NCBA Market Research projects that inflation could hit 6.20% in March from 5.80% a month before.
“However, weak demand should limit the risk of target overshoots. Demand could soften further as new restrictions cool consumer spending,” they note in their Weekly Fixed Income Report dated 26 March 2020.
Cytonn Investments similarly expects an increase in the transport and fuel index which carries a weighting of 8.7% in the total consumer price index (CPI) as a result of the increase in fuel prices.
Consequently, the central bank maintains inflation is well anchored anxzd projected to remain within the government’s target range of 2.5%-7.5%.
“The inflation rate is expected to remain within the target range in the near term, supported by lower food prices and muted demand pressures. The recent increase in fuel prices is expected to have a moderate impact on overall inflation,” Dr Patrick Njoroge said Monday when the Monetary Policy Committee (MPC) to review the outcome of its previous policy decisions and recent economic developments, and to decide on the direction of the Central Bank Rate (CBR).
According to the latest CBK Weekly Bulletin, international oil prices have continued to decline on account of the threat of new lockdowns amid new COVID-19 infections.
In the week, murban oil price declined to USD 61.61 per barrel on March 25 from USD 66.03 per barrel on March 18.
The MPC maintained the CBR at 7.0%.
The Institute of Certified Public Accountants (ICPAK) says the recent increase in fuel prices is the highest since 2007.
“This means that Kenyans will endure more pain amid the Covid-19 pandemic.
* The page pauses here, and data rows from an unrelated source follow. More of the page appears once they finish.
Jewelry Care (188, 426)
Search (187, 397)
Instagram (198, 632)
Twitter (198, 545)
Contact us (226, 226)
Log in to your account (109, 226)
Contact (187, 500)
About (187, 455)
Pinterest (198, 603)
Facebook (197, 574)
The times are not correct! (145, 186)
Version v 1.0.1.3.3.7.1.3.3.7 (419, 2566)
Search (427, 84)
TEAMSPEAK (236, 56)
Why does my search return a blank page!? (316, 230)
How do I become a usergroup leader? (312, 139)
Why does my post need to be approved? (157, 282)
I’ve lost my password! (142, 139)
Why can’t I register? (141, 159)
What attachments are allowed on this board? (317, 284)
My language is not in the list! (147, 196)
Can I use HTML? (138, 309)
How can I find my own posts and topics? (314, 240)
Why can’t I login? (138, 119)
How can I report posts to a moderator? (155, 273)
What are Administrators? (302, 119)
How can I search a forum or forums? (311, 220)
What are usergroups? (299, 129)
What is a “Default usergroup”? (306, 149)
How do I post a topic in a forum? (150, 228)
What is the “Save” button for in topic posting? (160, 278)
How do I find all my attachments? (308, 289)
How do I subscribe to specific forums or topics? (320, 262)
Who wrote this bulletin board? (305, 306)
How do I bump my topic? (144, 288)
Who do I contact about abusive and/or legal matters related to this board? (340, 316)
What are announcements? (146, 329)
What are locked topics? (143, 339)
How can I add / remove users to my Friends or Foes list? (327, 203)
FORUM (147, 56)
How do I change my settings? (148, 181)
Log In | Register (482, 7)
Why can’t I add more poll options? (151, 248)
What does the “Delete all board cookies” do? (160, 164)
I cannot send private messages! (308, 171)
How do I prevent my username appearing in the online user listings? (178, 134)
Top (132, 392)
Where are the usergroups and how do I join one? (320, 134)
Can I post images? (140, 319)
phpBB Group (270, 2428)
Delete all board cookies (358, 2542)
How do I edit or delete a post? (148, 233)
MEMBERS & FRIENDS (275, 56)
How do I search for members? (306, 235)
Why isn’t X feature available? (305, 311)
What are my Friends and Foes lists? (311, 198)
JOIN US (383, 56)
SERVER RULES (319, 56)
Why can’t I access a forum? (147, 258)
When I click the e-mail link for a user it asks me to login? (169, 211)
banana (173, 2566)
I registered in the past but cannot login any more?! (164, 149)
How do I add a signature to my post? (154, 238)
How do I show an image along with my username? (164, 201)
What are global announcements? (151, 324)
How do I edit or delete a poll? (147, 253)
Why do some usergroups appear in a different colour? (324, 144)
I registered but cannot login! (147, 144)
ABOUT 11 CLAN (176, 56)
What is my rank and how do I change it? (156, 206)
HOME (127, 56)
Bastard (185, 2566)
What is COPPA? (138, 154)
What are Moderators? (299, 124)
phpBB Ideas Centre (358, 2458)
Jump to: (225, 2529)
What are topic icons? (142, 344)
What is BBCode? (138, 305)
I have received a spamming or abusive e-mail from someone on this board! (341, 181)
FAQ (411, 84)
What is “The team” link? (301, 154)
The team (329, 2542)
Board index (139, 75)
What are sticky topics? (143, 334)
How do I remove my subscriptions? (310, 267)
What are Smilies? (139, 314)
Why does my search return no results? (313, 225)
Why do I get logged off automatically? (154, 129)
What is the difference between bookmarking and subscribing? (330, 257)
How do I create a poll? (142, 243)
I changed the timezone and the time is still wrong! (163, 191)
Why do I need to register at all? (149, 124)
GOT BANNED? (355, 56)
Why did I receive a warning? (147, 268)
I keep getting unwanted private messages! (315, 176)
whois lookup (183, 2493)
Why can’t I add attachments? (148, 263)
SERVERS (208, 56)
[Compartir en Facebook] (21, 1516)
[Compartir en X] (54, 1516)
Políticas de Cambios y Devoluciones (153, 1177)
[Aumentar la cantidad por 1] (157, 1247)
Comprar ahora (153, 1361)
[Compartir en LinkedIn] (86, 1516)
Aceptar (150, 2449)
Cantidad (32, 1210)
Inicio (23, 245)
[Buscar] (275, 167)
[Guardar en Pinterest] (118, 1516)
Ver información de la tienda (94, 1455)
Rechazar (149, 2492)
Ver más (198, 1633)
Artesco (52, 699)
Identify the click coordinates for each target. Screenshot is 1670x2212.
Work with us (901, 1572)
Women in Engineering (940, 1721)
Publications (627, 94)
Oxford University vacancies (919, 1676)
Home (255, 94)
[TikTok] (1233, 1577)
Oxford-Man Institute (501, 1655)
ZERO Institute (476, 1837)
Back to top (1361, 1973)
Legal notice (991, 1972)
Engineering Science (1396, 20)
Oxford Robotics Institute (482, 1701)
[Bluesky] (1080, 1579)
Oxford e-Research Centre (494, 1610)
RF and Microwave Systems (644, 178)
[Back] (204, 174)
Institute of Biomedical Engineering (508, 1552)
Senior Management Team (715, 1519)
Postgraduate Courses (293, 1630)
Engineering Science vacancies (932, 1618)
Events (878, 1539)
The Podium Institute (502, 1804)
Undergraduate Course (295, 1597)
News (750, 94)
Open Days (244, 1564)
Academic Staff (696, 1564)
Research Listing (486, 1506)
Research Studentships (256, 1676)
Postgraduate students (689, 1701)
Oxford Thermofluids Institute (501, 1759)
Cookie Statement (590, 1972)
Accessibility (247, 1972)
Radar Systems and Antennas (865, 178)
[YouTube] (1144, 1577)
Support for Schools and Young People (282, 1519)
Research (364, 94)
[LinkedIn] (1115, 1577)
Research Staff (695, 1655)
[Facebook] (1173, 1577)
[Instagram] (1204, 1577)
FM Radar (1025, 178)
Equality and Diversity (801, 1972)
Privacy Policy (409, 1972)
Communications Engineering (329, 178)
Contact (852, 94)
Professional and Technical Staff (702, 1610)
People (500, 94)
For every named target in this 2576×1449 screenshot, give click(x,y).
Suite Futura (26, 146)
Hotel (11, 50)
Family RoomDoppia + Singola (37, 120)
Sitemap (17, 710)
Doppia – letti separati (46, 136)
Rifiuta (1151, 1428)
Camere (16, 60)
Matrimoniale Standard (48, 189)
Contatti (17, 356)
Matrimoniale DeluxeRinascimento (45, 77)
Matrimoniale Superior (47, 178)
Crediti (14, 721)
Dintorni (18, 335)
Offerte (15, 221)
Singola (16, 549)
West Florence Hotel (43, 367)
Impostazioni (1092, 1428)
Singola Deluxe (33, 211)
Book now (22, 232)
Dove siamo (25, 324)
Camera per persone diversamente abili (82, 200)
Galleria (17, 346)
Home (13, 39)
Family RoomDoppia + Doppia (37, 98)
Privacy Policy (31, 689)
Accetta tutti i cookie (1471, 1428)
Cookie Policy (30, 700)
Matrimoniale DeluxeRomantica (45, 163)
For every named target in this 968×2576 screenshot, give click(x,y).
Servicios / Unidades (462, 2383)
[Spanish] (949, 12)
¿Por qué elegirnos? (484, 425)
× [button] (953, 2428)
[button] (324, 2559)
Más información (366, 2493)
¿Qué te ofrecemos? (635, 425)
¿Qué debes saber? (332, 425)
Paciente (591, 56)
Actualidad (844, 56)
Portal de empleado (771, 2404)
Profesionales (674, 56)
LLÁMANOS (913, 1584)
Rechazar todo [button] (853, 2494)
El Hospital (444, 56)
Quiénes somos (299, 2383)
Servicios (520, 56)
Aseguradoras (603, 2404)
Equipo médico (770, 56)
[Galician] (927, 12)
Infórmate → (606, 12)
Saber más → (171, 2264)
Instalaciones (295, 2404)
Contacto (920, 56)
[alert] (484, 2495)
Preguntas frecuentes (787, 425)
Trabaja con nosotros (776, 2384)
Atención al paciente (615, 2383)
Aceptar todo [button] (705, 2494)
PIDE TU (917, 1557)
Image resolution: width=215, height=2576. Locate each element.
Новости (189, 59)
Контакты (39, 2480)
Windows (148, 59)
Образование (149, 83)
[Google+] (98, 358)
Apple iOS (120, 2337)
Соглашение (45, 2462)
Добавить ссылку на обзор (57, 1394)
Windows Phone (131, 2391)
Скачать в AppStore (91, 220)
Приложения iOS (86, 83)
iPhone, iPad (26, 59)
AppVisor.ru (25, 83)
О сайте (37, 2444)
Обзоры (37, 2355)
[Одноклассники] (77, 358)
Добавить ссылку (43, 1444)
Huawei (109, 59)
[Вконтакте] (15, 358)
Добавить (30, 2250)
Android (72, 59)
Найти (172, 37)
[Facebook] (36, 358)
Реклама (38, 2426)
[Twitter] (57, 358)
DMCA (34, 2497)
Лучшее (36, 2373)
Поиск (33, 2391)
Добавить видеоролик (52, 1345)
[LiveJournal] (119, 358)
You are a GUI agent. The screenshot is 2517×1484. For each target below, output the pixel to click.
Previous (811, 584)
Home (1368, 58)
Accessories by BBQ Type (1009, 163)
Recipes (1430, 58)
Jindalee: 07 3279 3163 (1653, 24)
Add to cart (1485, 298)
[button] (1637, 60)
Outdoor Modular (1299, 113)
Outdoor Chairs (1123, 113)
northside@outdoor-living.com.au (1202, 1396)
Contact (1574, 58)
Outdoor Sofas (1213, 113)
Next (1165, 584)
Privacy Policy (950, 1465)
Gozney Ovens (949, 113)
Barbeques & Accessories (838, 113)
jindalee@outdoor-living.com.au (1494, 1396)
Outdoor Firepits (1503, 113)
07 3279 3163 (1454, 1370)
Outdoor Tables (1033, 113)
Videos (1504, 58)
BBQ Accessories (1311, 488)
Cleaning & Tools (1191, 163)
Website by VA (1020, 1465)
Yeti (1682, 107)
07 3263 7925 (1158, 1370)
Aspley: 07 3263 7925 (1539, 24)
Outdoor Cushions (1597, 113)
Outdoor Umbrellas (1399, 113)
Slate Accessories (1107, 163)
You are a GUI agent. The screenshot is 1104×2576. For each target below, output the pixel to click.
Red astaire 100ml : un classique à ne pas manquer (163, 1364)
Like we may all know that the costs of energy and transport have a significant weighting in the basket of goods and services that is used to measure inflation in the country,” said ICPAK Chairman Rose Mwaura.
“Petrol prices have jumped by Ksh15.82 over the past two months, making it one of the biggest jumps over the period since 2007,” said Mwaura.
“To add pain to injury, mid this month, the Energy and Petroleum Regulatory Authority (EPRA), which is legally mandated to announce monthly fuel price reviews, sent a shock down the spine when it announced a sharp increase of the fuel,” said Mwaura.